Na árvore Administração > Gerenciamento de usuários, você pode clicar com o botão direito em um usuário ou grupo no painel direito e clicar em Propriedades. Esta caixa de diálogo de propriedades exibe todas as propriedades e permissões válidas este usuário. A caixa de diálogo Propriedades contém as seguintes páginas:

  • Resumo: resume as funções, escopos, equipes, participação em grupos e direitos efetivos desse usuário/grupo.
  • Permissões válidas: Apresenta uma exibição mais detalhada das permissões válidas do usuário/grupo.
  • Funções: Exibe as funções herdadas e explícitas. Você pode selecionar quais funções explícitas se aplicam a esse usuário ou grupo.
  • Escopos: Exibe os escopos herdados e explícitos. Você pode selecionar quais escopos explícitos se aplicam a esse usuário ou grupo.
  • Equipes: Exibe as equipes herdadas e explícitas. Você pode selecionar quais equipes explícitas se aplicam a esse usuário ou grupo.
  • Limites de tempo do controle remoto: Permite que você aplique e modifique os limites de tempo do controle remoto. Para obter mais informações, consulte Uso de restrições de tempo do controle remoto.
  • Membro de grupo: Exibe os grupos dos quais o usuário é membro.
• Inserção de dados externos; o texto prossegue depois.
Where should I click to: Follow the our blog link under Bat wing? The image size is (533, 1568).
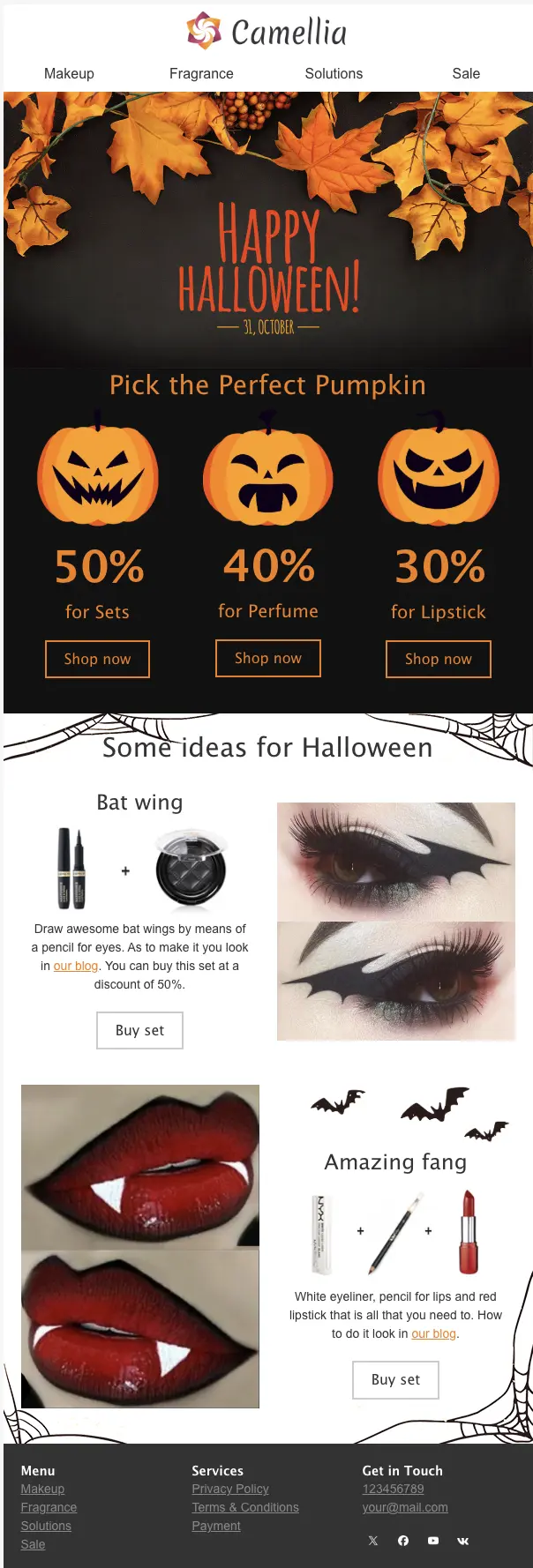pos(76,966)
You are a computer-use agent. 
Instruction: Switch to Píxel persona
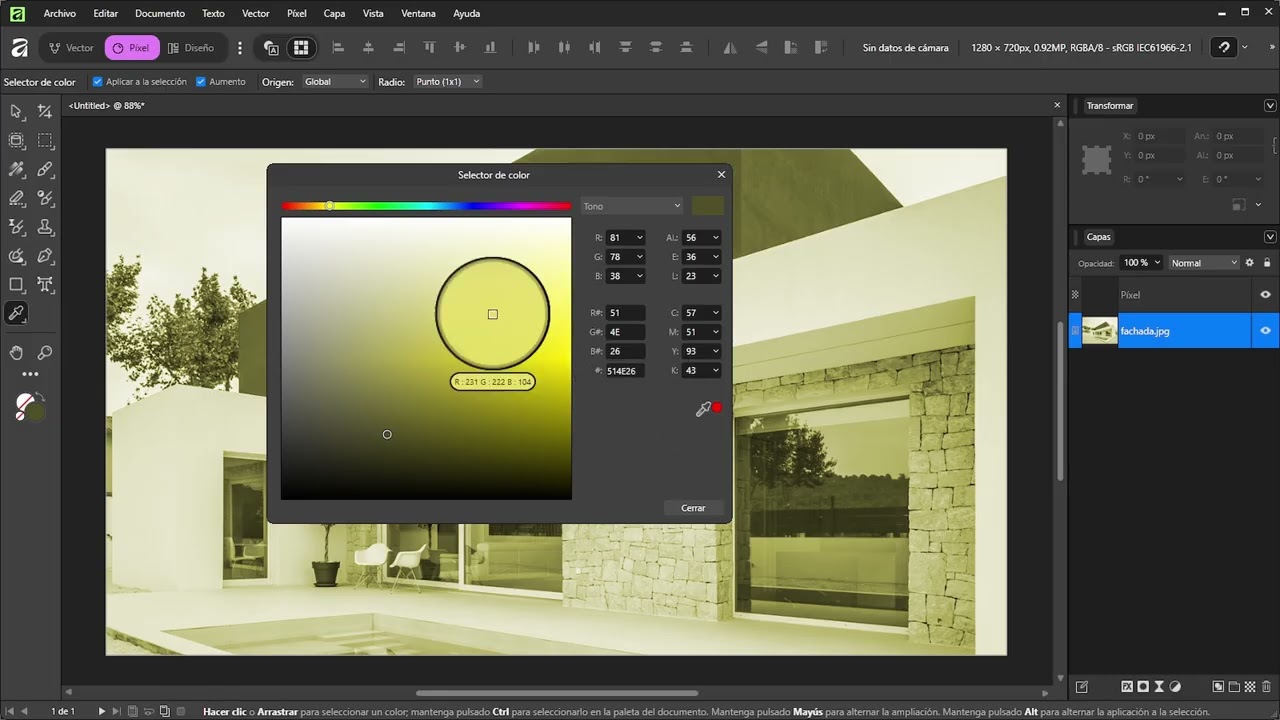131,48

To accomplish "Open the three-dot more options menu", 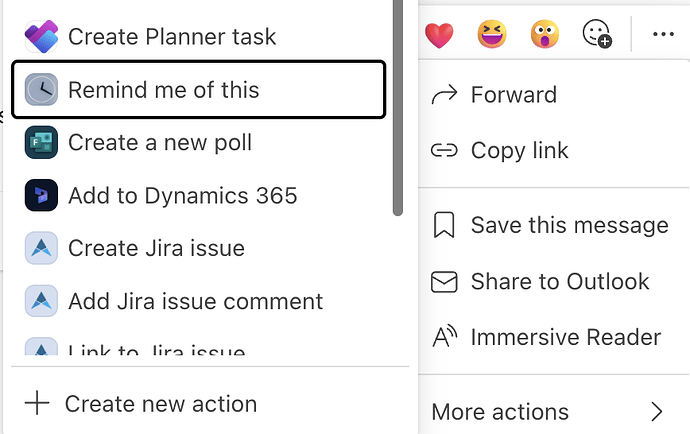I will (663, 35).
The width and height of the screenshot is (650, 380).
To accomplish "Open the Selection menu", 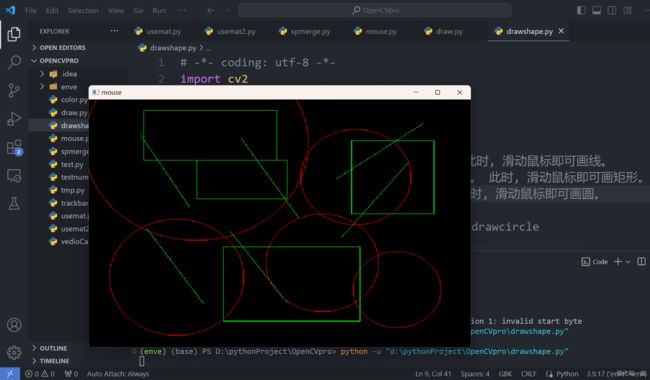I will coord(83,10).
  • Membros do grupo: Exibe os membros de um grupo se um grupo estiver selecionado. Exibe o grupo do qual um usuário é membro se o usuário estiver selecionado.

Se você fizer alterações nas páginas editáveis, precisará clicar em OK para aplicá-las. Em seguida, é possível reabrir a caixa de diálogo propriedades, se for necessário.